- _Try it_:
The material below holds the lines to copy: from the one with "Task: Click the search magnifier icon" up to and including the one with "Screen dimensions: 332x309". Copy them exactly and skip the pictures.

- _Recorded information_:

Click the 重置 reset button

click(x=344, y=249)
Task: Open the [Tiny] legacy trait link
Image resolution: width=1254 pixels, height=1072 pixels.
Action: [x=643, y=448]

--

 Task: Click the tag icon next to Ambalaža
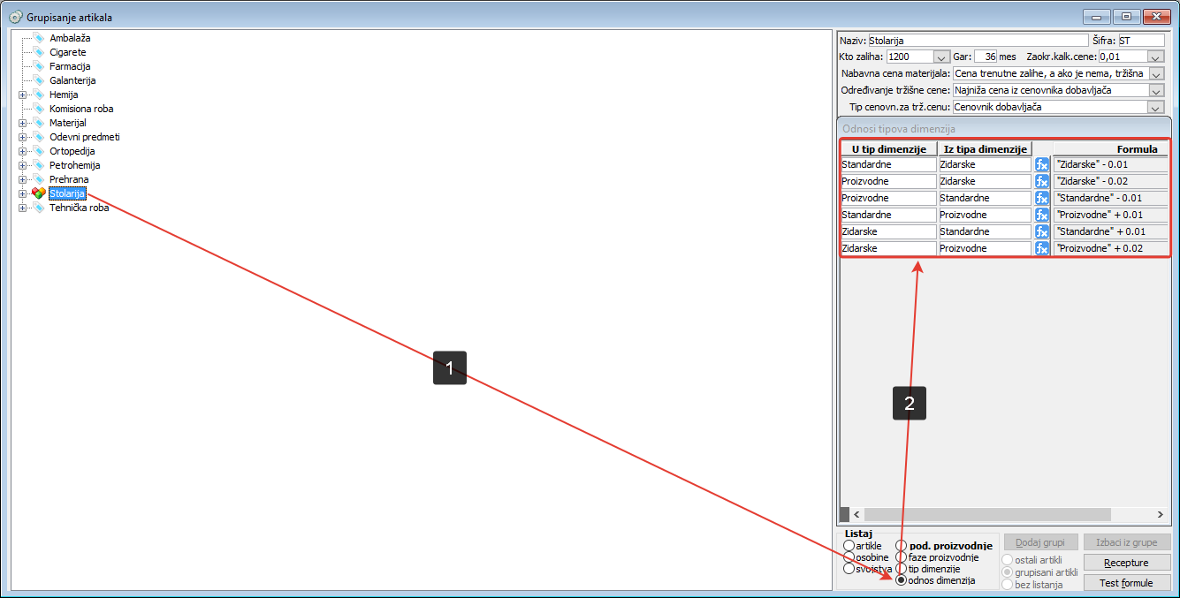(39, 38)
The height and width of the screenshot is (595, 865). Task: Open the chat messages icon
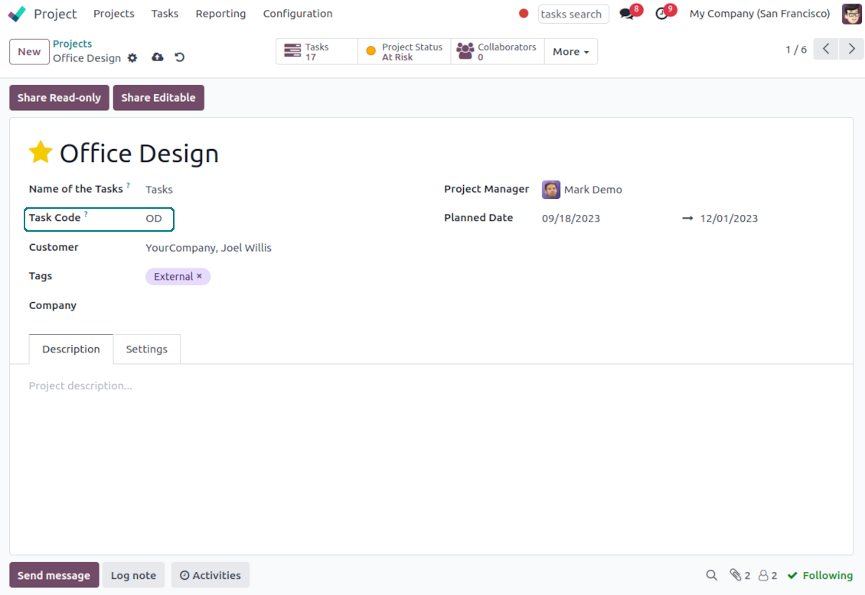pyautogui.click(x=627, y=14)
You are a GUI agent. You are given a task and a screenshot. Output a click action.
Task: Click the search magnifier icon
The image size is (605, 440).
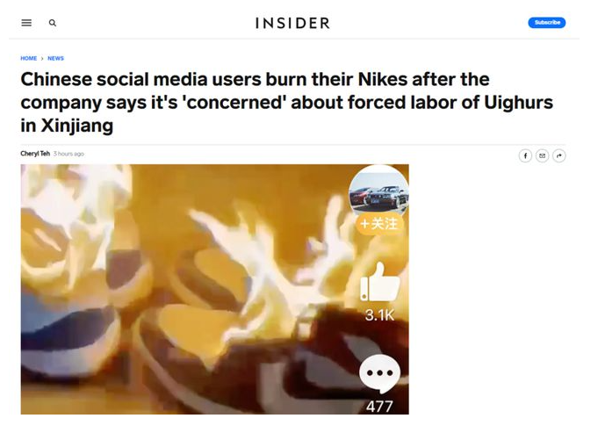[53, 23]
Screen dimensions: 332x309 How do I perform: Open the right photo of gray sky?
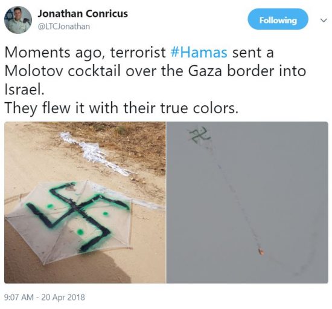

- _Result of the task_:
Task: Click the search magnifier icon
The image size is (605, 440).
[53, 23]
Screen dimensions: 332x309 How do I perform: Open the right photo of gray sky?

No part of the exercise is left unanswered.